L'attaque de vendredi contre un camp de déplacés dans l'ouest de la Côte d'Ivoire montre que cette région reste une poudrière après les tueries de la crise de 2010-2011, et souligne l'urgence d'une réforme des forces de sécurité.

Au moins onze morts selon l'ONU, 13 d'après des sources locales: c'est le bilan des dernières violences à Duékoué. La mort de quatre personnes, tuées apparemment par des braqueurs dans un quartier de la ville, a déclenché vendredi une expédition punitive contre le camp de déplacés voisin. Sept à neuf déplacés ont été tués, le camp incendié, les Casques bleus chargés de le garder sont restés impuissants.

«À Duékoué, les jours passent et se ressemblent», notait samedi le quotidien d'État Fraternité-Matin, en référence à l'insécurité endémique et aux tensions entre ethnies: Malinké (originaires du nord) d'un côté, réputés favorables au président Alassane Ouattara, et Guéré de l'autre, autochtones vus comme partisans de l'ex-chef de l'État Laurent Gbagbo.

Duékoué est une cité martyre de la crise postélectorale de décembre 2010-avril 2011. Sur les quelque 3.000 morts pendant cette crise, la ville et sa région en ont compté plusieurs centaines. Les forces pro-Ouattara y ont été gravement mises en cause.

Une «poudrière»: l'expression revient chez les spécialistes à propos de Duékoué, et de l'Ouest en général.

Depuis des années, les communautés s'affrontent sur fond de conflits fonciers dans cette grande zone de cacao, dont le pays est premier producteur mondial.

La crise postélectorale, comme des incidents ponctuels, ne font qu'exacerber les divisions. «Ici, lorsqu'il y a une crise, les ethnies se l'approprient», se lamentait vendredi le père Cyprien Ahouret, curé de la mission catholique de Duékoué.

Mais la situation est devenue récemment encore plus explosive.

Immigrés burkinabés et «dozos»

«On observe dans l'Ouest un mouvement important d'immigration de Burkinabè», attirés par les immenses richesses agricoles, explique à l'AFP une source onusienne.

Ce flux n'est pas nouveau mais, selon plusieurs sources proches du dossier, il ne cesse de grossir, alimentant un très fort ressentiment parmi les Guéré.

D'autant qu'au nord du Duékoué, dans la zone forestière du Mont Péko, un chef de guerre burkinabée du nom d'Amadé Ouéremi règne en maître. De nombreuses exactions sont imputées à ses hommes, accusés d'avoir pris part aux massacres de Duékoué de mars 2011.

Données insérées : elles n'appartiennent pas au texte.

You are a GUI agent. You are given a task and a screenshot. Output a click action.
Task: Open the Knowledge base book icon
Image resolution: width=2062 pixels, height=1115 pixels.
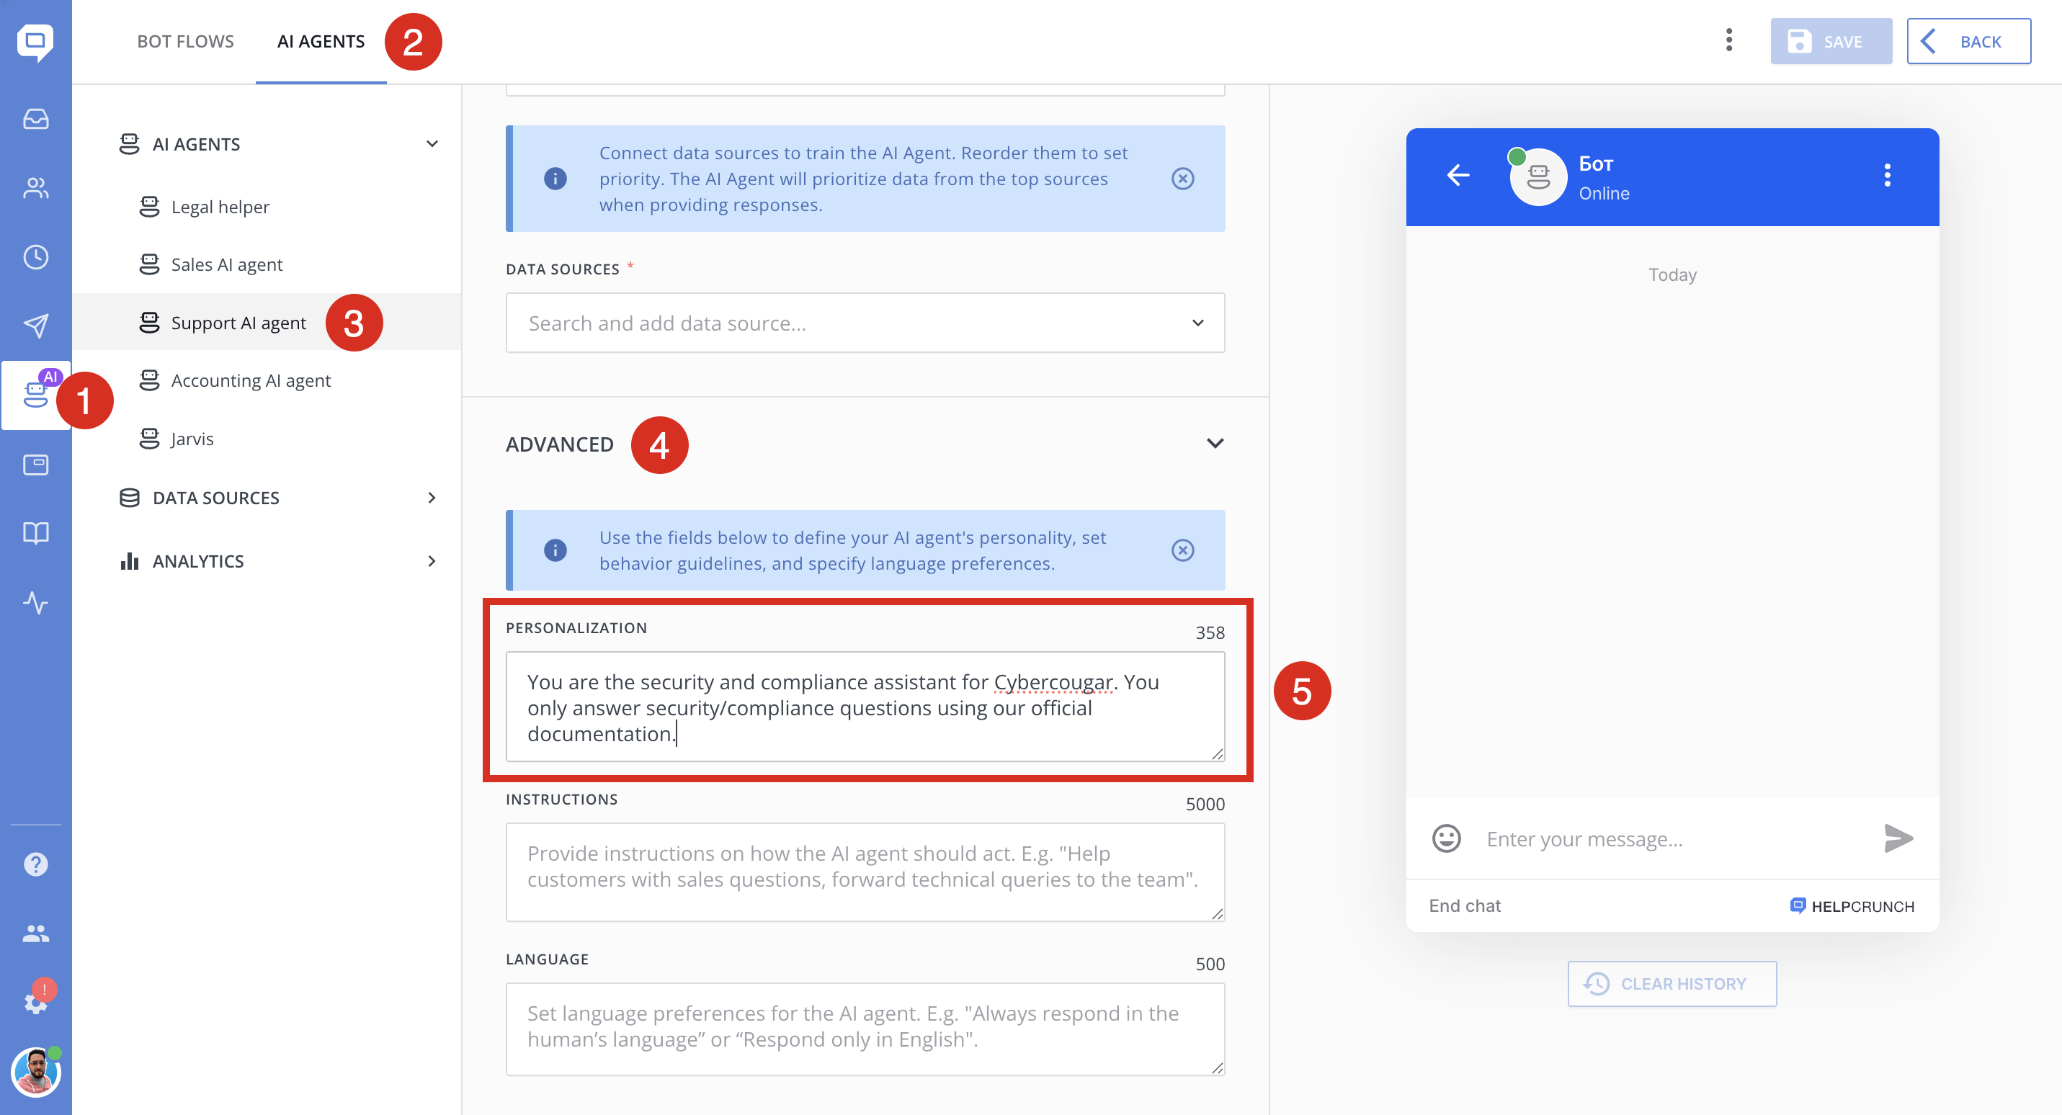[35, 533]
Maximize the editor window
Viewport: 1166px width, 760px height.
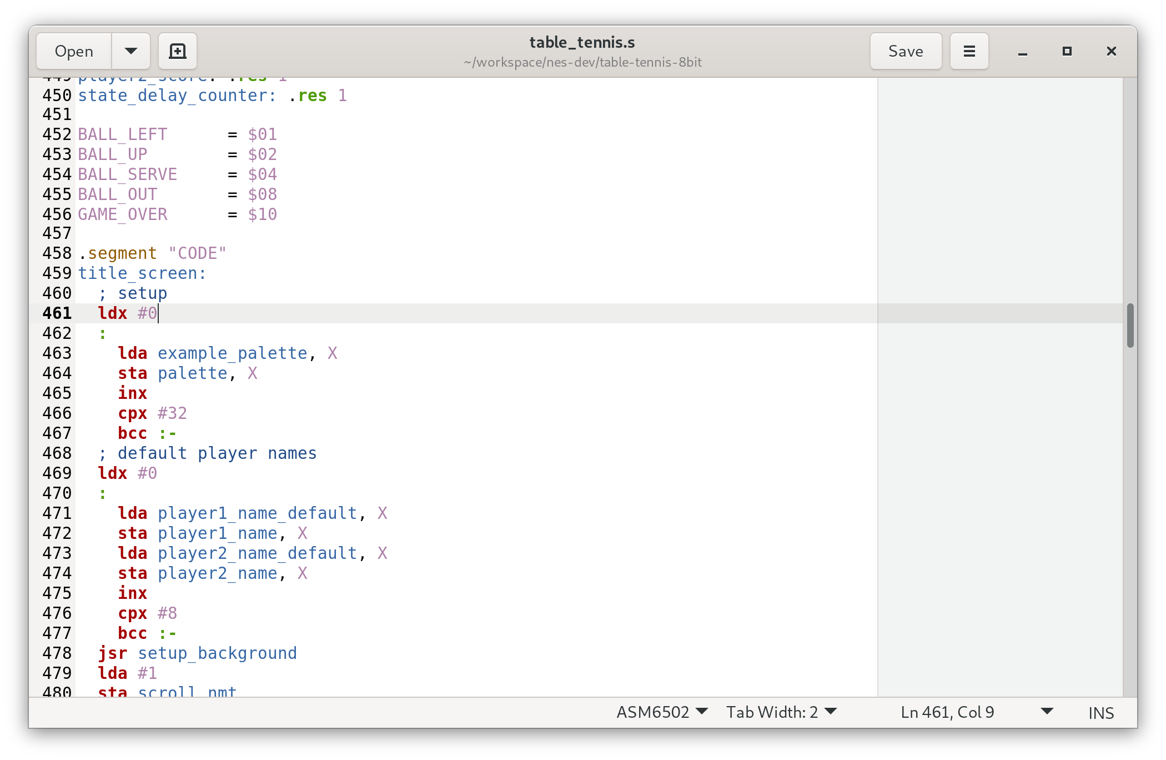[1067, 51]
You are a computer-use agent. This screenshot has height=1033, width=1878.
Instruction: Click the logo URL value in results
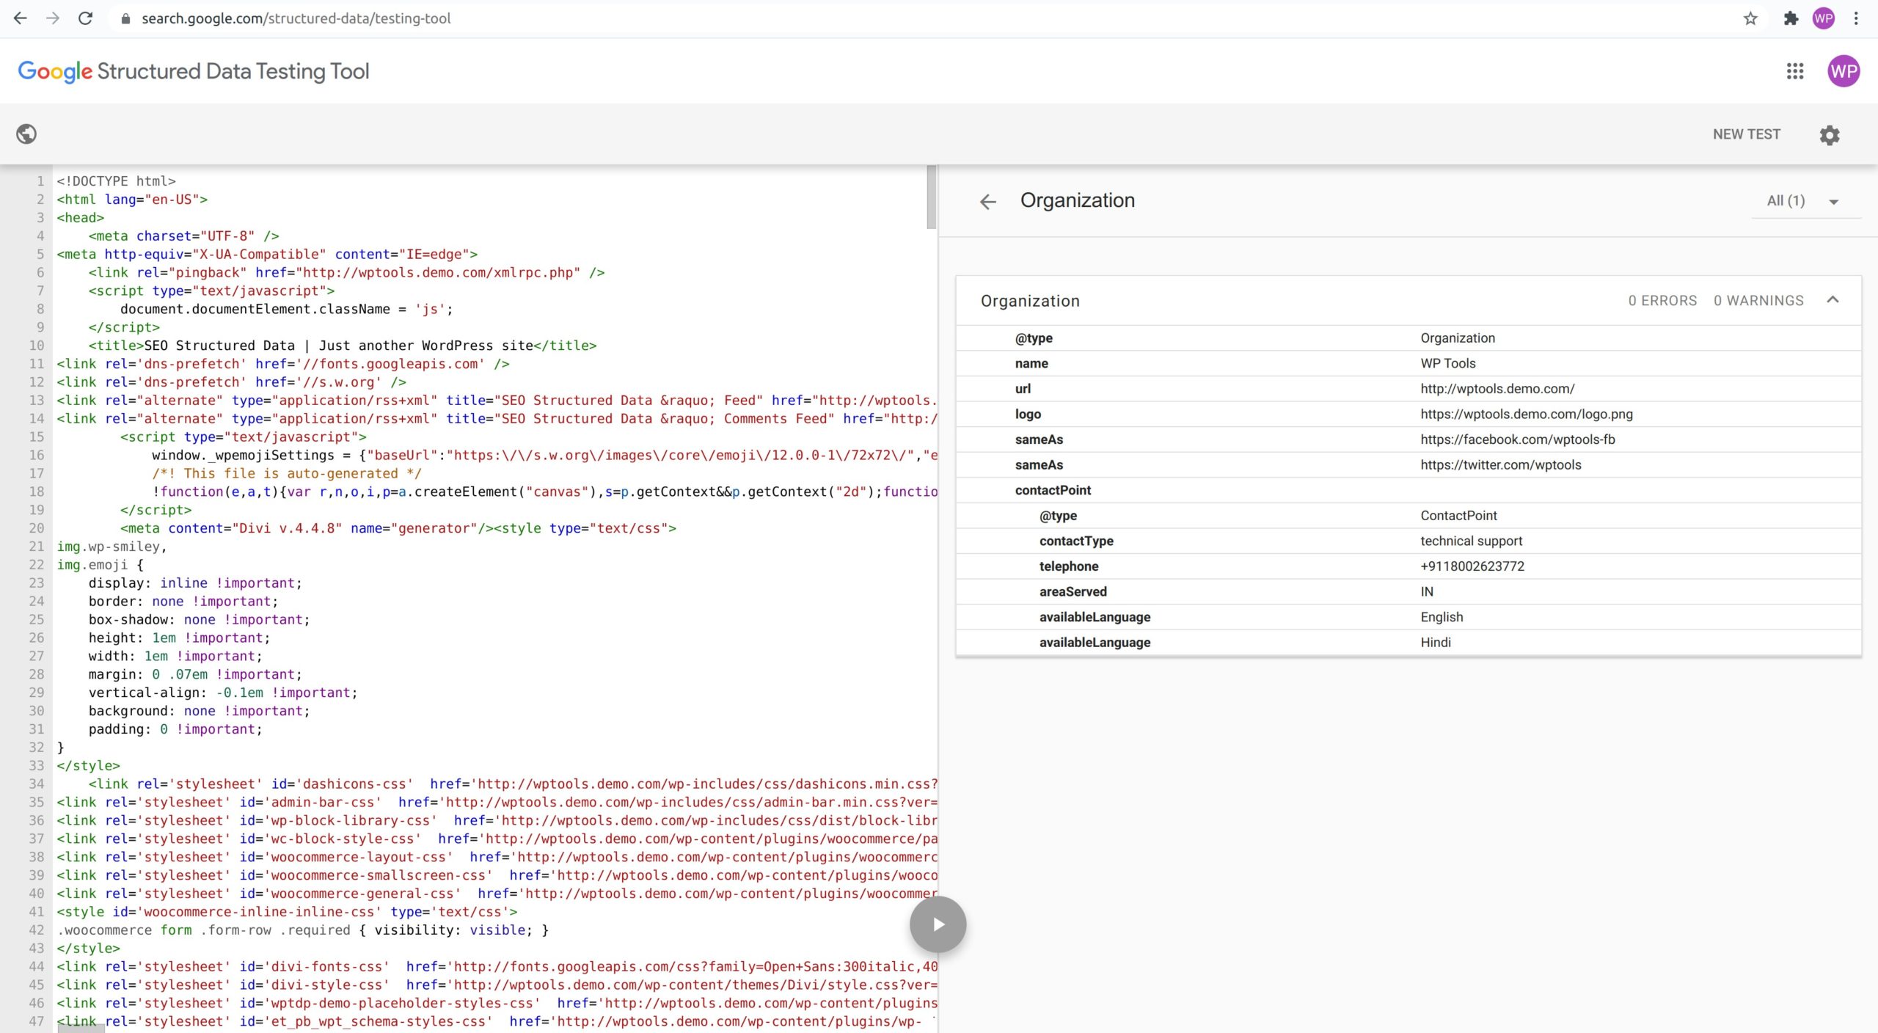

Le camp Gbagbo avait d'ailleurs pointé ces «mercenaires» en juin après une série d'attaques plus au sud, près de la frontière avec le Liberia, qui avaient fait plus d'une vingtaine de morts, dont sept Casques bleus nigériens. Le gouvernement avait, lui, mis en cause des combattants pro-Gbagbo basés de l'autre côté de la frontière, une piste largement privilégiée.

Le drame de Duékoué met aussi en exergue le problème des Forces républicaines (FRCI), la nouvelle armée ivoirienne intégrant de nombreux ex-rebelles nordistes, et de leurs supplétifs «dozos», des chasseurs traditionnels. Des FRCI et des «dozos» ont participé à l'attaque contre le camp vendredi, selon des sources locales.

«Les autorités militaires et politiques n'ont aucune action sur ces gens qui peuvent faire des représailles comme ils veulent», souligne un bon connaisseur de la scène ivoirienne.

De même que, durant la décennie Gbagbo, des milices guéré faisaient la loi dans la région, les «dozos», estimés à plusieurs milliers, «deviennent une armée parallèle civile», s'alarme la source onusienne.

Une réforme nationale de l'armée est chaque jour plus nécessaire, alors que M. Ouattara s'est attribué le portefeuille de la Défense. Un vrai programme de désarmement, démobilisation et réinsertion des ex-combattants de la crise (en particulier les anciens rebelles) se fait toujours attendre, retardant la refonte des forces.

Ces dernières semaines, «des schémas de réorganisation de l'armée ont été présentés au président Ouattara, il doit trancher», affirme une source militaire occidentale. «C'est l'heure de vérité».